Personnel expenses increased to $682,000 for the six months ended June 30, 2016 from $328,000 for the six months ended June 30,
2015. The increase in personnel expense is due to an increase in the number of employees and employee healthcare benefits. We
expect personnel costs to continue to increase in 2016 as the result of additional employees and our International Clinical Program
product development activities.
Research
and development expenses increased to $661,000 for the three months ended June 30, 2016, from $111,000 for the three months ended
June 30, 2015. Research and development expenses increased to $944,000 for the six months ended June 30, 2016, from $178,000 for
the six months ended June 30, 2015. The increase in research and development expense is due to the International Clinical Program.
We expect research and development costs to increase in 2016 as we continue to seek regulatory approval for the use of Trappsol®
Cyclo™ in the treatment of NPC.
Repairs
and maintenance expenses increased to $10,000 for the three months ended June 30, 2016 from $7,000 for the three months ended
June 30, 2015. Repairs and maintenance expenses increased to $16,000 for the six months ended June 30, 2016 from $17,000 for the
six months ended June 30, 2015.
Professional
fees decreased to $77,000 for the three months ended June 30, 2016, compared to $131,000 for the three months ended June 30, 2015.
Professional fees increased to $279,000 for the six months ended June 30, 2016, compared to $223,000 for the six months ended
June 30, 2015. Professional fees may further increase due to new initiatives in raising capital or compliance for developing new
products.
Office
and other expenses increased to $195,000 for the three months ended June 30, 2016 compared to $85,000 for the three months ended
June 30, 2015. Office and other expenses increased to $307,000 for the six months ended June 30, 2016 compared to $128,000 for
the six months ended June 30, 2015.
Board
of Directors fees and costs decreased to $22,000 for the three months ended June 30, 2016, compared to $134,000 for the three
months ended June 30, 2015. Board of Directors fee and costs decreased to $46,000 for the six months ended June 30, 2016, compared
to $252,000 for the six months ended June 30, 2015.
Amortization
and depreciation was $47,000 for the three months ended June 30, 2016, compared to $39,000 for the three months ended June 30,
2015. Amortization and depreciation was $88,000 for the six months ended June 30, 2016, compared to $81,000 for the six months
ended June 30, 2015.
Freight
and shipping was $2,000 for the three months ended June 30, 2016 and 2015, respectively.
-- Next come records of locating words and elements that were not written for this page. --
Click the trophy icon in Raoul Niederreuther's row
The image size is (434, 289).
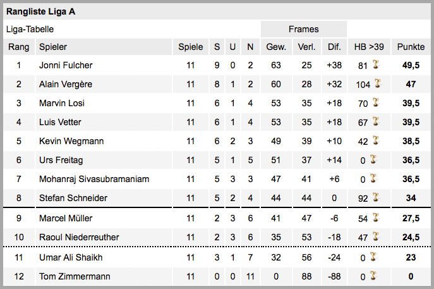click(376, 237)
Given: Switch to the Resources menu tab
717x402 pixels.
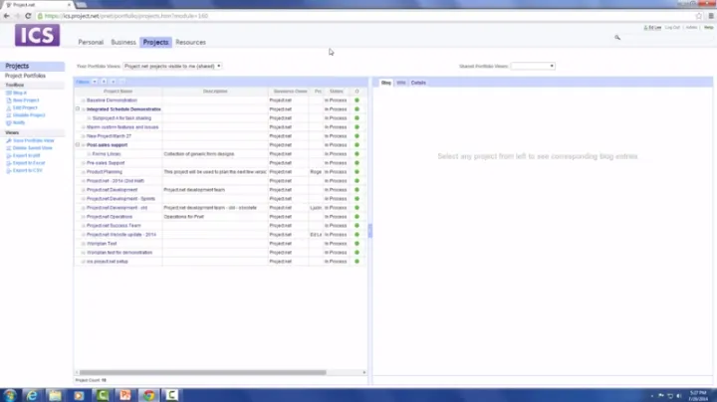Looking at the screenshot, I should 190,43.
Freight and shipping was $4,000 for the
six months ended June 30, 2016, compared to $3,000 for the six months ended June 30, 2015.
Interest
expense was $7,000 for the three months ended June 30, 2016, compared to $8,000 for the six months ended June 30, 2015. Interest
expense was $15,000 for the six months ended June 30, 2016, compared to $16,000 for the six months ended June 30, 2015.
We
increased our valuation allowance to offset the increase in our deferred tax asset from our net operating loss and did not recognize
an income benefit or provision for the three and six months ended June 30, 2016, and 2015, respectively.